【第298回】 遠心力

合気道は引力の養成であるともいわれる。事実、長年稽古をしていくと稽古相手がどんどんくっつくようになってくる。初心者は相手をくっつけられず、弾いたり、相手を離してしまうものだ。

この引力という力を、合気道では呼吸力と言うはずである。この引力を養成するために、呼吸力ということを大切にしている。そのための鍛錬法として呼吸法をつくり、どの道場でもこの呼吸法を必ず行っているはずである。

呼吸力とは力であるが、腕力、体力とは違う。腕力や体力は本人の体格にほぼ比例し、外から見てもその力がほぼ検討がつく。これに対して、呼吸力は体格とは比例しないので、その力は外からは予想できない。小が大を制すのは、この体格と無関係な呼吸力ということになるだろう。

呼吸力の最大の特徴は、先述のように相手をくっつけてしまうことである。なぜくっつくのかというと、この力は求心力と遠心力の相反する力で構成されるからといえるだろう。通常の、いわゆる腕力は押したり突いたりと、出るか又は引っ張るかの一方方向に働く力と言っていいだろう。

相手をくっつけるには、相手と接する時の接し方と、そこから技をかけていく時が重要である。しかし相手がくっついてきて、相手と一体化するのも容易ではないが、そこから技をかけていくことも難しいものである。

その原因の一つに、呼吸力の中で、陰陽のバランスが取れていないことがある。要は遠心力が弱いのである。

合気道では、技を使う際に後退しない、つまり後ずさりすることはない、と教えられている。後ずさりをするというのは、遠心力が使えないことになるわけで、間違いといえるだろう。相手に技を掛けるときは、相手のまわりを回るのではなく、相手に自分のまわりを回らせるようにしなければならない。これには遠心力が必要である。

遠心力から出る力を使うためには、やるべきことと、多少の努力が必要である。先ず、遠心力の支点となる腰に力を集中し、その力を進むべき足に移動させていかなければならない。

これが分かりやすいのは、「片手取り四方投げ」であろう。
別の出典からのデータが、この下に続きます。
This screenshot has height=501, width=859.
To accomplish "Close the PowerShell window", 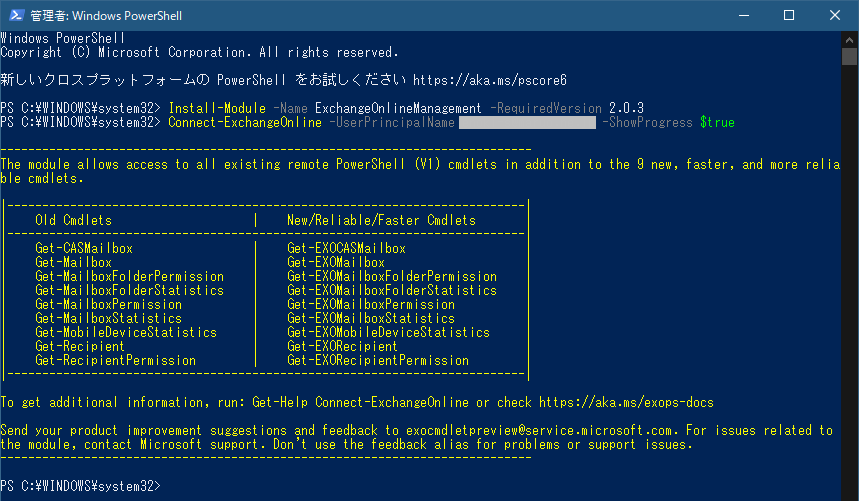I will tap(834, 15).
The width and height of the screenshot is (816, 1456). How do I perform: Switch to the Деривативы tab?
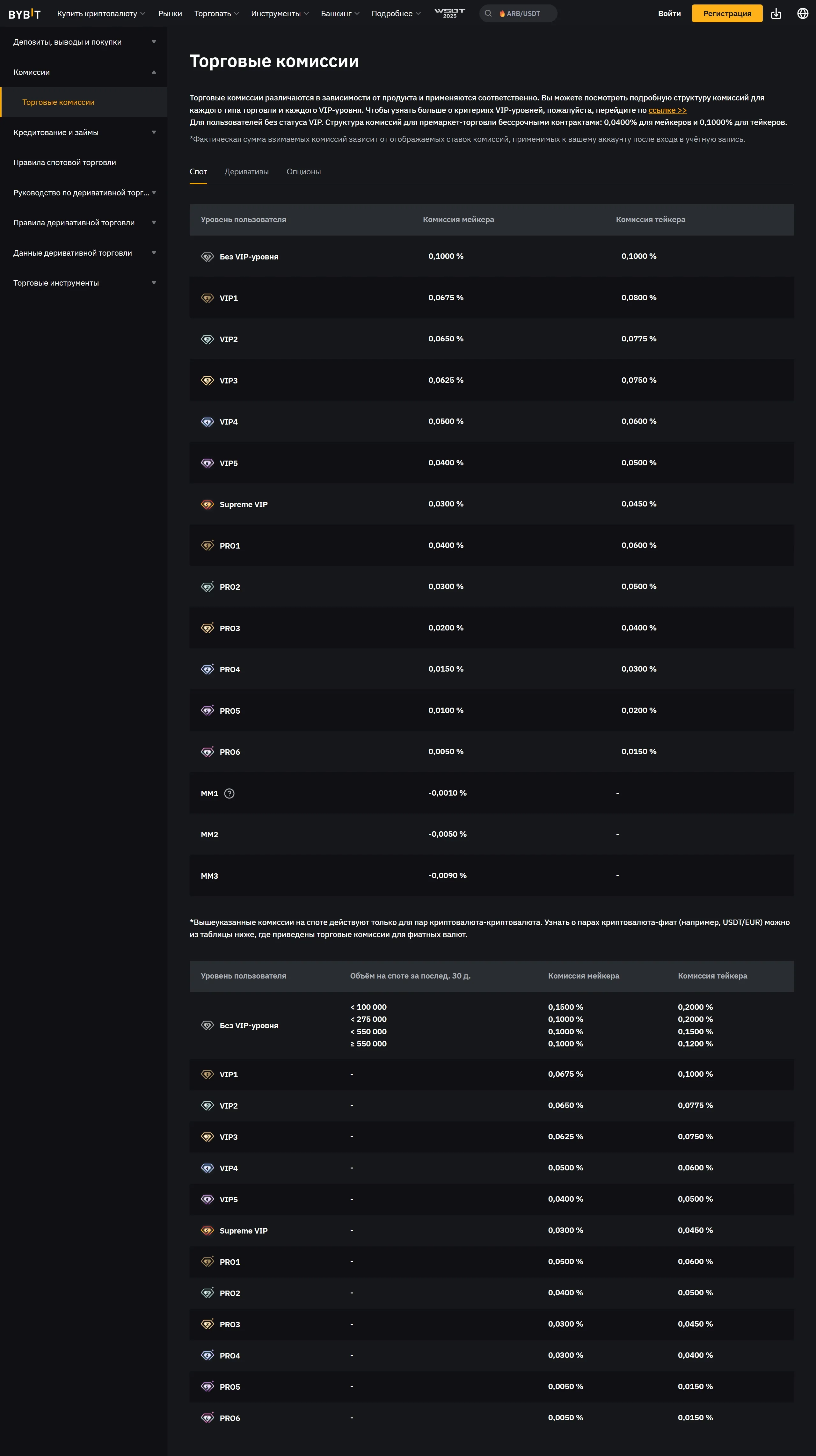pos(246,172)
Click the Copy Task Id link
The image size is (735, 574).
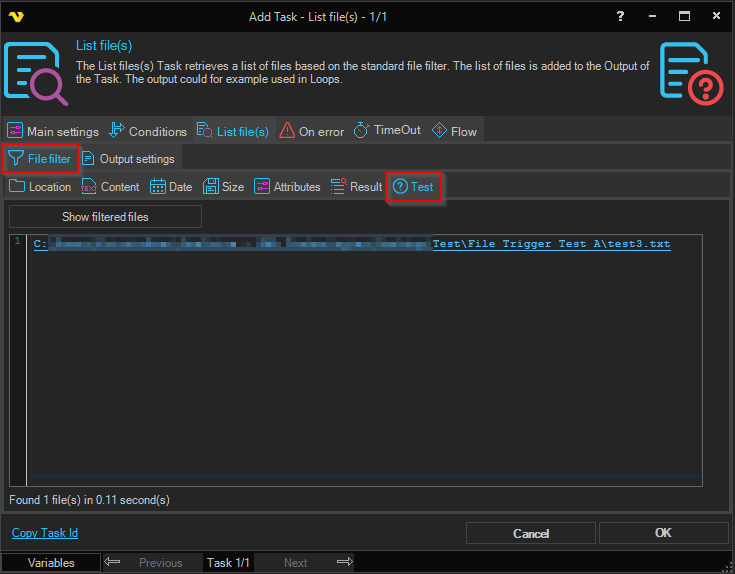click(x=45, y=533)
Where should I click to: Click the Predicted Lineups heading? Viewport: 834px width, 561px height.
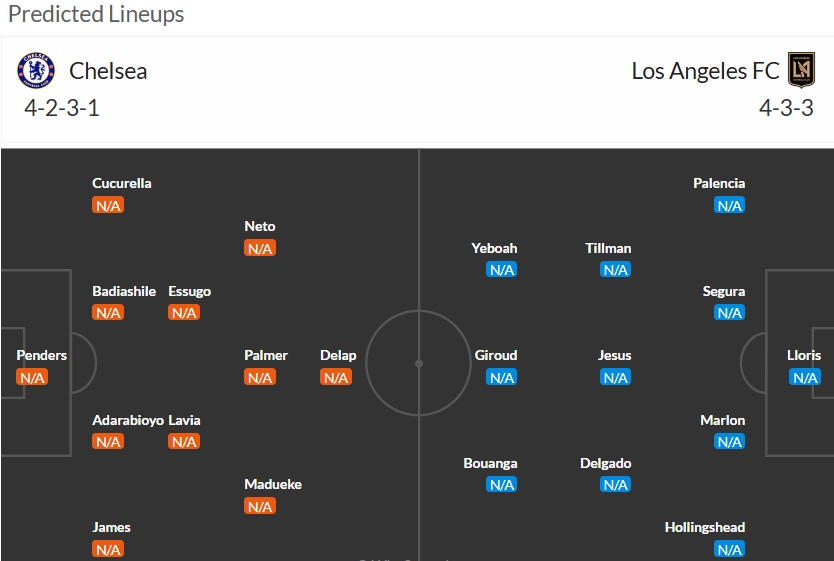click(x=96, y=14)
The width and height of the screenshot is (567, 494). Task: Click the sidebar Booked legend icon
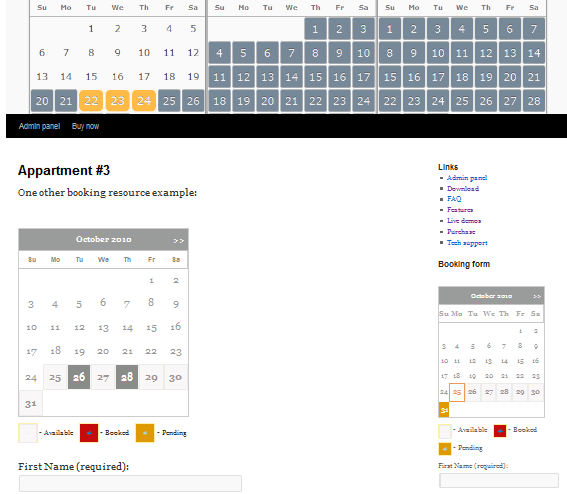tap(500, 431)
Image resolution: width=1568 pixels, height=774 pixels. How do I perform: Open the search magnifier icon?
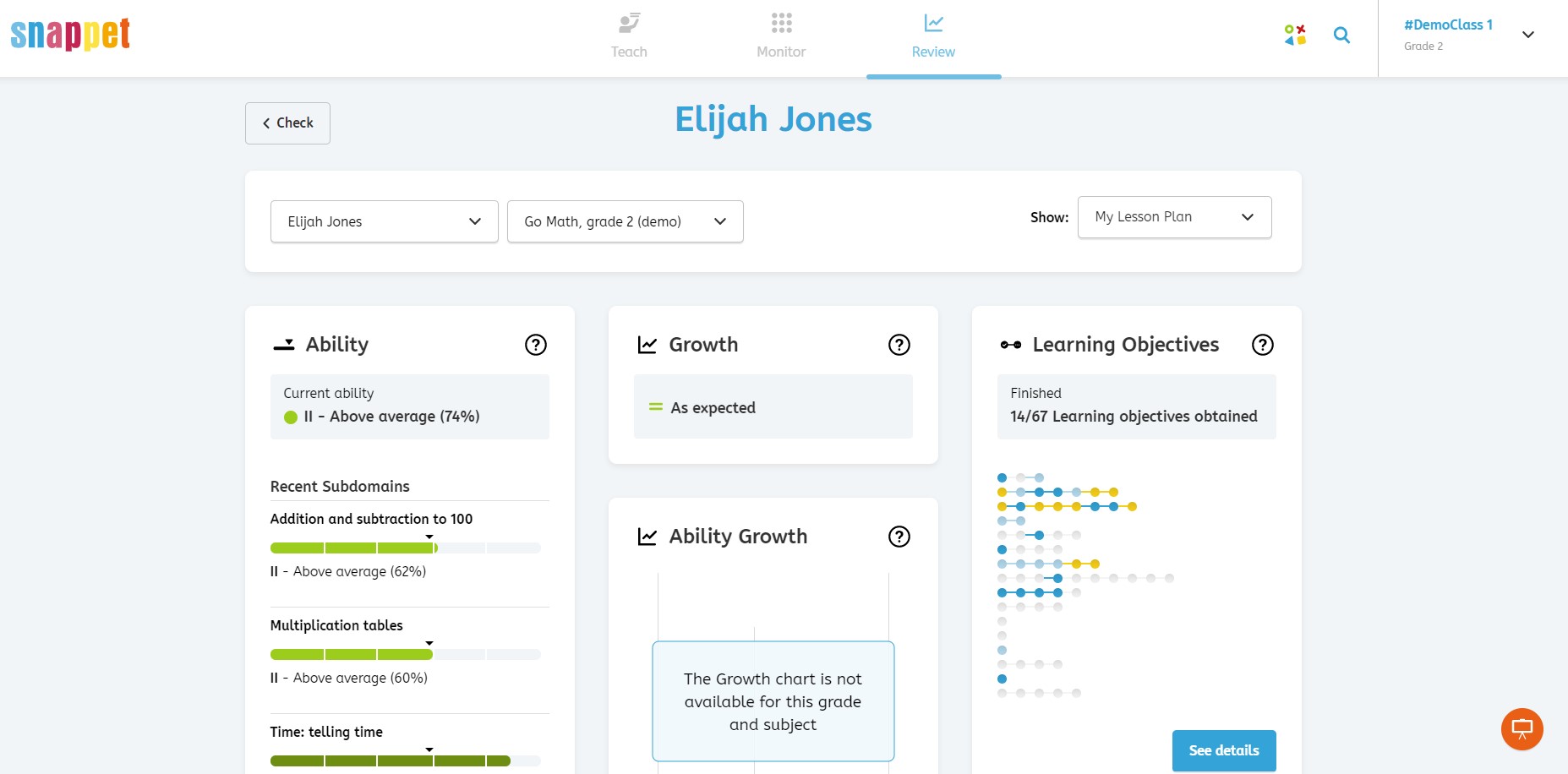click(x=1341, y=35)
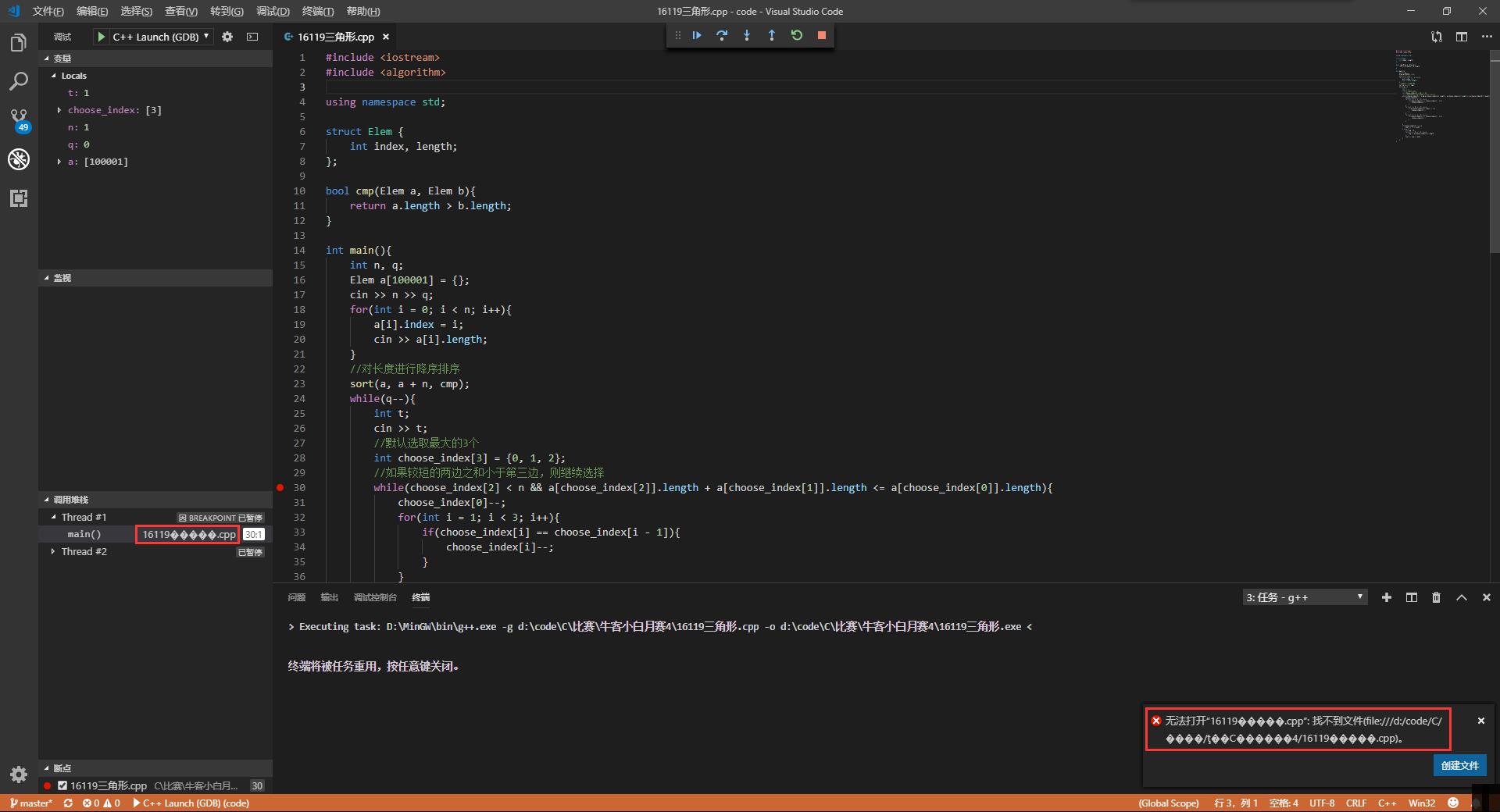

持たせた手を腰と結び、重心をこの側から他方の足に移し腰を反転すると、手は円を描き、相手は遠心力で円の外に飛び出すようになる。腰を支点にして自分の腕を左右に振ると、腕が遠心力で外側に向かって出るというのと、同じ原理である。この場合は、自分の腕が相手と繋がって長くなる、と考えればよいだろう。

この遠心力が働かないと、四方投げだけではなく、他のすべての技(形)も効かないはずである。人は無意識の内に、自分の方へと引っ張る求心力を使うものである。これを意識転換して、その求心力に見合うように、遠心力を養成しなければならないだろう。

遠心力と求心力がひとつに調和すれば、呼吸力になり、相手がくっつくようになるし、技が効いてくる。相手に技が効くようになるには、遠心力のつく稽古を意識してやるのがよいだろう。遠心力をつける稽古には、やはり呼吸力(遠心力+求心力)養成法である呼吸法がよい。